Nella chiesa, oltre ai dipinti, esistono numerose altre opere d’arte, tra le quali, in fondo alla navata sinistra, un raro crocefisso di scuola catalana del 1200, il cui modulo iconografico denota palesemente analogie con alcuni prototipi in area napoletana, come quello del Duomo o della chiesa di Sant’Aniello a Caponapoli.
Anch’esso proviene dall’antica Cattedrale alla pari del Battistero, ricostruito assemblando differenti pezzi provenienti da monumenti distrutti durante il rovinoso bombardamento del 1809. Alcune cariatidi dello stesso provengono con certezza dalla tomba di Giovanni Cossa.
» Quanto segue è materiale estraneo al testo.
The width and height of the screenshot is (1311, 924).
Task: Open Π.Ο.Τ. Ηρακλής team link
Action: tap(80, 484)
Esse sorreggono un pregiato fonte battesimale dove, nel 1654, venne battezzato Carlo Gaetano Calosirto, che diverrà San Giovanni Giuseppe della Croce, il santo isolano le cui spoglie nel 2003 sono tornate nel luogo natio.
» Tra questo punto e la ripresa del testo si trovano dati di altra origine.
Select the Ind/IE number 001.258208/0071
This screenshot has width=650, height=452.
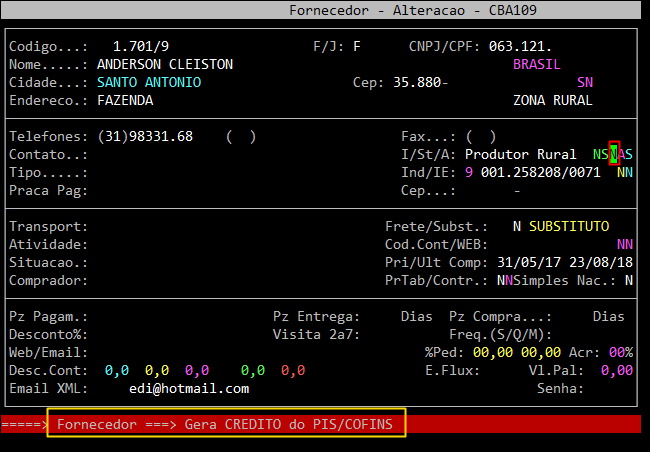[540, 172]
Anche lo spettacolare altare marmoreo, realizzato assieme alla balaustra di stile barocco tra il 1746 ed il 1764, proviene dal vecchio tempio.
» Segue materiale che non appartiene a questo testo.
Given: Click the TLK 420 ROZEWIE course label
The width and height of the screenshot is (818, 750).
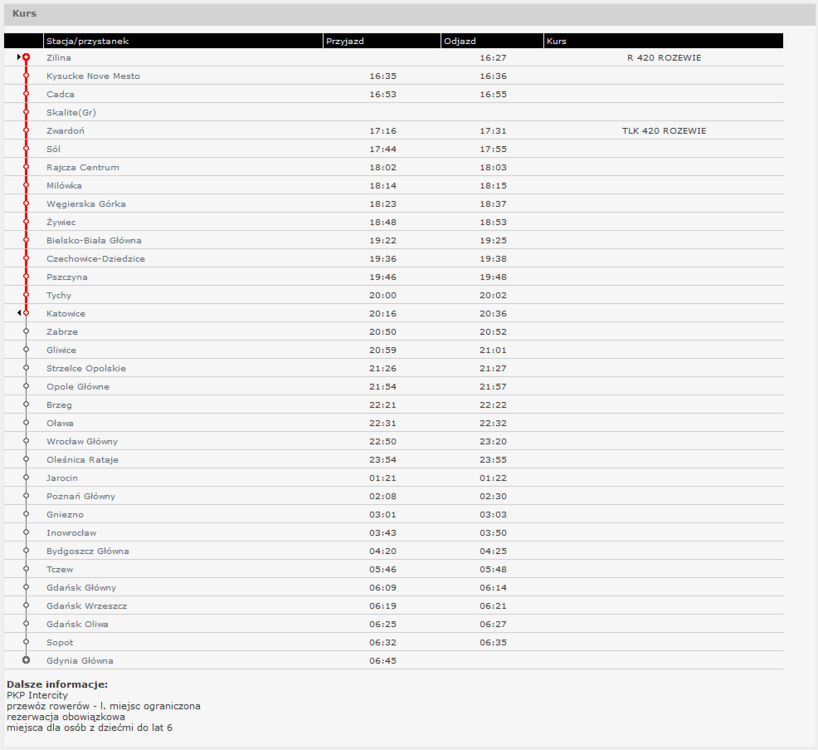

Degna di nota, in fondo alla navata destra, è la Cappella del Sacramento, dedicata alla Madonna della Libera, la cui immagine ci sorride maternamente da una tavola trecentesca, oggetto di una storica venerazione, davanti alla quale si piegarono in ginocchio ad impetrare grazia o perdono uomini potenti, grandi dame, principi ed anche regnanti.
Davanti a lei versò implorante le sue lacrime Vittoria Colonna, mentre il suo amato consorte Ferrante d’Avalos teneva alto l’onore della patria sui campi di battaglia ed egli stesso, migliore spada del Cinquecento italiano, tornando a casa incolume, sostava a lungo davanti alla veneranda immagine per ringraziare degli scampati pericoli. In conclusione qualche parola va spesa sull’ordine degli Agostiniani, i quali, negli anni, allargando sempre più le loro proprietà, a seguito di continue donazioni, crearono, oltre al principale, altri conventi in diverse località per poter meglio amministrare un sempre crescente patrimonio.
Sorse così una nuova residenza di monaci a Barano attigua alla chiesa di San Sebastiano, un’altra a Forio vicino alla chiesa del Soccorso, una a Panza, legata alla chiesa di San Gennaro ed un’altra a Campagnano, in corrispondenza della chiesa di San Domenico. Importanza notevole per l’economia isolana fu l’introduzione ad Ischia della coltivazione del baco da seta, voluta dai frati Agostiniani, i quali diedero luogo alla prima piantagione di gelso nei loro terreni, ma, generosamente, fornirono le semente anche ai proprietari dei terreni circostanti, facendo sì che in breve la coltivazione si diffondesse a macchia d’olio in tutta l’isola.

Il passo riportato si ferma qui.